La bandiera di #Fetrah, infatti, non è altro che uno sfondo diviso in due metà, una colorata d’azzurro chiaro (tradizionalmente il colore dei maschi) e una colorata di rosa acceso (colore associato alle femmine), a sottolineare il messaggio alla base del movimento: esistono solo due generi nell’essere umano. O sei uomo o sei donna.

La community di #Fetrah ha adottato subito la bandiera come simbolo della protesta omofoba, utilizzandola nei propri profili, spesso accompagnata da messaggi invocanti la legge islamica e da versi del corano, nonostante una delle tre menti creatrici, Abdullah Abbas, abbia chiarito come il movimento non abbia matrice religiosa, dal momento che il suo scopo è quello di raccogliere sostenitori e consensi in tutte le parti del mondo, espandendo a macchia d’olio il clima di odio e violenza.

«Seguendo l’hashtag, anche senza passare necessariamente dalla pagina principale di #Fetrah, è possibile leggere i post di molte persone che chiedono di uccidere i membri della comunità Lgbt», ha detto allarmato Wajeeh Lion, un sostenitore Lgbtq+ apertamente gay, originario dell’Arabia Saudita ma che ora vive sotto asilo politico negli Stati Uniti, tra i primi a denunciare la pericolosità della campagna.

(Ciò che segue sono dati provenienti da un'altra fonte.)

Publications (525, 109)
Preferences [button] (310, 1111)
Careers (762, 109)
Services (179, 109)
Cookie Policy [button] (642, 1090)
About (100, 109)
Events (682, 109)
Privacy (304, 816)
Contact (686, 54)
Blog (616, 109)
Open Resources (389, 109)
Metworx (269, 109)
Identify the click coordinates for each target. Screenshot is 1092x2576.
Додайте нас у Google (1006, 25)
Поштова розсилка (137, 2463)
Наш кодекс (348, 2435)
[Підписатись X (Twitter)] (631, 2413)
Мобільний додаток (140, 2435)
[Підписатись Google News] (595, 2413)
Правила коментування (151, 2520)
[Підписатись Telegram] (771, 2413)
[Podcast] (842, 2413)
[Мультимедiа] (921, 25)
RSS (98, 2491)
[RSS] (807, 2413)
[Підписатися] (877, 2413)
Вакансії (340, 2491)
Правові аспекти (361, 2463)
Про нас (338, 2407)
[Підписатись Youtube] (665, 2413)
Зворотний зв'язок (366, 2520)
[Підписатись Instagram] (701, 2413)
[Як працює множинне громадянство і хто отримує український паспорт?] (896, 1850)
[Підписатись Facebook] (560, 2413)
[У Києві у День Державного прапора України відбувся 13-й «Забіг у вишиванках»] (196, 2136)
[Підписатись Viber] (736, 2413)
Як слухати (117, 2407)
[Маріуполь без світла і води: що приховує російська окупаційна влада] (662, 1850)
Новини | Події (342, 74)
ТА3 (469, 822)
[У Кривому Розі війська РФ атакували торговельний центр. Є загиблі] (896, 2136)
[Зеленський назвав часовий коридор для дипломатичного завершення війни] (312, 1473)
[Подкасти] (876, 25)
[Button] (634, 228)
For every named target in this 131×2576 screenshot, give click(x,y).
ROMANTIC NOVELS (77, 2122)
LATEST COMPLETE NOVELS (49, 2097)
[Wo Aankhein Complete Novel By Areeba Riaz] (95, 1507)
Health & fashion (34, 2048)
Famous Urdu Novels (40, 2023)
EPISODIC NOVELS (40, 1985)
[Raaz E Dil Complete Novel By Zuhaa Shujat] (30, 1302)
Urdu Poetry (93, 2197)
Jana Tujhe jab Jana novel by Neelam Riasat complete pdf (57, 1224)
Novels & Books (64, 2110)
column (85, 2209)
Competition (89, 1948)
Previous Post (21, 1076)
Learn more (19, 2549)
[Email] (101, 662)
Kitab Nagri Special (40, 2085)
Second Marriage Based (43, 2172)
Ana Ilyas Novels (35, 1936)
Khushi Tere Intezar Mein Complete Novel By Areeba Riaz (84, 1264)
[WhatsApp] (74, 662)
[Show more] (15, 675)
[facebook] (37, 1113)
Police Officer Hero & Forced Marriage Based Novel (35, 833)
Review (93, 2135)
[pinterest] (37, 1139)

A causa delle idee che inneggiano alla violenza, Meta aveva provveduto a bannare gli account Facebook e Instagram di #Fetrah subito poco dopo la creazione (pur con un sostanzioso seguito già di mezzo milione di followers totali), tuttavia il movimento non ha mai interrotto la sua corsa, continuando a creare profili sulle due piattaforme e a raccogliere consensi e supporters.

Sorprende e lascia sgomenti, invece, la reazione di Twitter, piattaforma su cui il movimento continua a correre con oltre 75.000 seguaci: il social non ha preso alcun provvedimento per fermare la campagna di odio. Lo stesso Abbas ha dichiarato che, sebbene l’account ufficiale abbia ricevuto molte segnalazioni, Twitter gli ha inviato una notifica per rassicurare che il profilo non sarebbe stato chiuso, non avendo violato gli standard della sua community (rispetto ad altre piattaforme, Twitter ha una soglia molto alta quando si tratta di contenuti offensivi).

«L’eccessiva censura potrebbe diventare un problema su alcune piattaforme, ma specialmente su Twitter notiamo che esiste il fenomeno contrario, in particolar modo quando si parla di molestie e contenuti offensivi rivolti alle comunità vulnerabili. - ha dichiarato Mahsa Alimardani, esperta di marketing digitale - Con Fetrah osserviamo la realtà in cui vive la comunità Lgbtqia+ in Medioriente e nelle regioni nordafricane. È indegno che Twitter non stia agendo in fretta per arginare il fenomeno».

Sono centinaia gli attivisti per i diritti Lgbtq+ che si sono mossi per fermare la campagna: «Abbiamo sperimentato un’ondata gigantesca di hate speech verso la comunità Lgbtqia+ nei nostri paesi, aumentata in risposta al Pride Month – ha dichiarato uno di loro- Twitter si sta prendendo una responsabilità non indifferente nel lasciare che certi fenomeni accadano. Credo che i moderatori non arrivino a realizzare il contesto in cui Fetrah viene perpetrata, e non siano aperti ad ascoltare le nostre preoccupazioni. È una forma di hate speech particolarmente dannosa e pericolosa per l’incolumità delle persone, da queste parti».

Non c’è arcobaleno che tenga di fronte all’arrivo di nuvole grigie di un temporale. Non c’è colore che resista se occultato da una pennellata di nero.

Così, i colori dell’arcobaleno Lgbtq+ oggi vengono sbiaditi e cancellati da una tempesta d’odio scatenata dalla campagna violenta di #Fetrah.